Gather every line below where "chevron" appears.

::: Input data :::

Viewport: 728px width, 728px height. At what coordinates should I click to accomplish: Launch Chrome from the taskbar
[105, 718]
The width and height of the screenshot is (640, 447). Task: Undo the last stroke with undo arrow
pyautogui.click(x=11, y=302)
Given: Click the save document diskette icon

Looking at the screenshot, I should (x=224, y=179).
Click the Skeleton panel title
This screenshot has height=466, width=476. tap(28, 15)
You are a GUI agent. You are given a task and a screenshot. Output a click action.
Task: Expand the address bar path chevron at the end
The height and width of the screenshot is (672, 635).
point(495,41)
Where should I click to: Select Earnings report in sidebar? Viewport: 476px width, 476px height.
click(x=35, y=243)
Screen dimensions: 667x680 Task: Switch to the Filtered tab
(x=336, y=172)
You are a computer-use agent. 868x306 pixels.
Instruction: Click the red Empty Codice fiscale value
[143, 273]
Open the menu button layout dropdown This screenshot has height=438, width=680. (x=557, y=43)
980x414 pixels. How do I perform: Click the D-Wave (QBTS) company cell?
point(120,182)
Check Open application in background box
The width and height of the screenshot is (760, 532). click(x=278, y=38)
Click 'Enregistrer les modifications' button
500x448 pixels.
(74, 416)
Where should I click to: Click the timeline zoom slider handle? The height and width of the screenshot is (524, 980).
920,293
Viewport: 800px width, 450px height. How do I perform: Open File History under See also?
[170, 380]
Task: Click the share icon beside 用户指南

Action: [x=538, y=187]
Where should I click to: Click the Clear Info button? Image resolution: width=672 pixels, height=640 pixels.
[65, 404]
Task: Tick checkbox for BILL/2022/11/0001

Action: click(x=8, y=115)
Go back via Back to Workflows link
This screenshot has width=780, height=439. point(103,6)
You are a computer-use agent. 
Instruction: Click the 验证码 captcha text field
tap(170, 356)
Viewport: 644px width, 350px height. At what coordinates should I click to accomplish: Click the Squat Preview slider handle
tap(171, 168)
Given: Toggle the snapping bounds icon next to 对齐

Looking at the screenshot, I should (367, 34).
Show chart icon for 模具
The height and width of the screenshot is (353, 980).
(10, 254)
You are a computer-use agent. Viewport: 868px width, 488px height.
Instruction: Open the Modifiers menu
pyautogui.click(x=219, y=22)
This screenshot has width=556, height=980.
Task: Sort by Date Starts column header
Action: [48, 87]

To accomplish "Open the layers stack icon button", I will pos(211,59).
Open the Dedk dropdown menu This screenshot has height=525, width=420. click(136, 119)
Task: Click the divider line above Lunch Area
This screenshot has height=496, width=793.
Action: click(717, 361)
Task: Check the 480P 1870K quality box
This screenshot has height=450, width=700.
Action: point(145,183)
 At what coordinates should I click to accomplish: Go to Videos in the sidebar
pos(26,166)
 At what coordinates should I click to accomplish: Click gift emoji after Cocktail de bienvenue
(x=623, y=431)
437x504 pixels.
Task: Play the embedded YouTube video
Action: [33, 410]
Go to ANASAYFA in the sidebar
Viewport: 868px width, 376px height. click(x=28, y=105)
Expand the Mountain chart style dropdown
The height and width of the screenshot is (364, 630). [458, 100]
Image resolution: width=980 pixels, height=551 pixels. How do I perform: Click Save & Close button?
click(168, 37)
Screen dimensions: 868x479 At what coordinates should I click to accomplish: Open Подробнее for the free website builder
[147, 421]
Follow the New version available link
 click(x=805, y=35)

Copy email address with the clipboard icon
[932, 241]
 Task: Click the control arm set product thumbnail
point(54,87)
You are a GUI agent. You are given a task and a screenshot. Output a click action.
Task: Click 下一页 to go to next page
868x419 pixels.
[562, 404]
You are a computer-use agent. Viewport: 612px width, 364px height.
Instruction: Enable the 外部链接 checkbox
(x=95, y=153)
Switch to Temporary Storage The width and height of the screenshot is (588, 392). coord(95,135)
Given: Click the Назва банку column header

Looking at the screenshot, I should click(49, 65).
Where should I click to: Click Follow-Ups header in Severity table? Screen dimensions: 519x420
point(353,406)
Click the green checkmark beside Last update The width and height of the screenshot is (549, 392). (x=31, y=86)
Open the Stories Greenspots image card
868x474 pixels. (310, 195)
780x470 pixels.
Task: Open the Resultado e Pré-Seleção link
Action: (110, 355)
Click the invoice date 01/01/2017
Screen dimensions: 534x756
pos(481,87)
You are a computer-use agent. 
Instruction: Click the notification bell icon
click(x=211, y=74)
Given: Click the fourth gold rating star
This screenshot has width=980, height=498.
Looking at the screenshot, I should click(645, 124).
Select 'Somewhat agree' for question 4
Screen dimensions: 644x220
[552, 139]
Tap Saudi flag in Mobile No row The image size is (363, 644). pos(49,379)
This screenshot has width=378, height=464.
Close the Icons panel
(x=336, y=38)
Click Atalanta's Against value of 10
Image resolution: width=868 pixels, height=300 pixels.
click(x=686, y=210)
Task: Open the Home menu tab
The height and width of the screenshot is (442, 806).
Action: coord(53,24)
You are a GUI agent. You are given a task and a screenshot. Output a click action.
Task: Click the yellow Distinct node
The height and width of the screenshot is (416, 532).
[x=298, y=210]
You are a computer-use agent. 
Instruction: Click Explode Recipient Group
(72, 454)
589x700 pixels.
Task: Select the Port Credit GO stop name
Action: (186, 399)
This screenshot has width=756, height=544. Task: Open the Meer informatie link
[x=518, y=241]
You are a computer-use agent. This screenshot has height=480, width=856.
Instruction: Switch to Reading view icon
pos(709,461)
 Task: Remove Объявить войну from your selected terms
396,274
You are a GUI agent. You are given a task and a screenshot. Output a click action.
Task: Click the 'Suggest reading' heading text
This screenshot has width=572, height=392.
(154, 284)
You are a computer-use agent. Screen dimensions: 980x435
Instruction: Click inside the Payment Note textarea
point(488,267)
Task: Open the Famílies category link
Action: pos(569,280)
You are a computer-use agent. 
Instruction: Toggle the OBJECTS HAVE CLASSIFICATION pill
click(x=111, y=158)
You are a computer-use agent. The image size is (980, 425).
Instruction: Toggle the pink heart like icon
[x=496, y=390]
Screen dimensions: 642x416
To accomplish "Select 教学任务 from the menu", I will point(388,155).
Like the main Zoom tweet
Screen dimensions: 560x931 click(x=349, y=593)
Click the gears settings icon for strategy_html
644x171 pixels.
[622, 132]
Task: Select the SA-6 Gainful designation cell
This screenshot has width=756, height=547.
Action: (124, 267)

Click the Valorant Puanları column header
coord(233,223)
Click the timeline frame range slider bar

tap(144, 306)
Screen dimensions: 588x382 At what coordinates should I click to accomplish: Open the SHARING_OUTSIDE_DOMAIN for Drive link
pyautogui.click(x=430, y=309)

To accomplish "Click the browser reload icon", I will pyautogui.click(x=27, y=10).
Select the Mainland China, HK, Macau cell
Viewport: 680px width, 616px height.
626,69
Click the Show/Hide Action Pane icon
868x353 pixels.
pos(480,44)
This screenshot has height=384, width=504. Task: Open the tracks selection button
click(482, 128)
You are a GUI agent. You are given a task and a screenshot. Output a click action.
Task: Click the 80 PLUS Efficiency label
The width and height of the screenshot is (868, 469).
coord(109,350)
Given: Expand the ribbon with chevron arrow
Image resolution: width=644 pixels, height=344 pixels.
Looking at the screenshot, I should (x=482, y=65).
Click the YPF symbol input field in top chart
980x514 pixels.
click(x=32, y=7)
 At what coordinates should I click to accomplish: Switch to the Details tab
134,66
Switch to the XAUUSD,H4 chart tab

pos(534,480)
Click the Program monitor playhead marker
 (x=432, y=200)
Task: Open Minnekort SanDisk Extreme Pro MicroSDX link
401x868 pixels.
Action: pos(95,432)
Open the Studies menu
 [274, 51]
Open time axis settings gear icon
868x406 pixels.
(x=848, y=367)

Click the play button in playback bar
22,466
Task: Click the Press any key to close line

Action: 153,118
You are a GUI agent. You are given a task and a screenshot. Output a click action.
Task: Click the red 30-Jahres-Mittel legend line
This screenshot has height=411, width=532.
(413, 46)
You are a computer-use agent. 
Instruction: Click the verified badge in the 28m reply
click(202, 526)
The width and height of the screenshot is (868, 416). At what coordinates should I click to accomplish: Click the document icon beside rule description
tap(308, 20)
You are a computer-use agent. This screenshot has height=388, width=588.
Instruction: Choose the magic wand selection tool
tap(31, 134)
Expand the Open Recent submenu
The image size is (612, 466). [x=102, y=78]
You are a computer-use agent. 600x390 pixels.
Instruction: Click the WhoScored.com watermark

:::

▸ **Result of the exercise**
Task: Expand the address bar path chevron at the end
Given: Expand the ribbon with chevron arrow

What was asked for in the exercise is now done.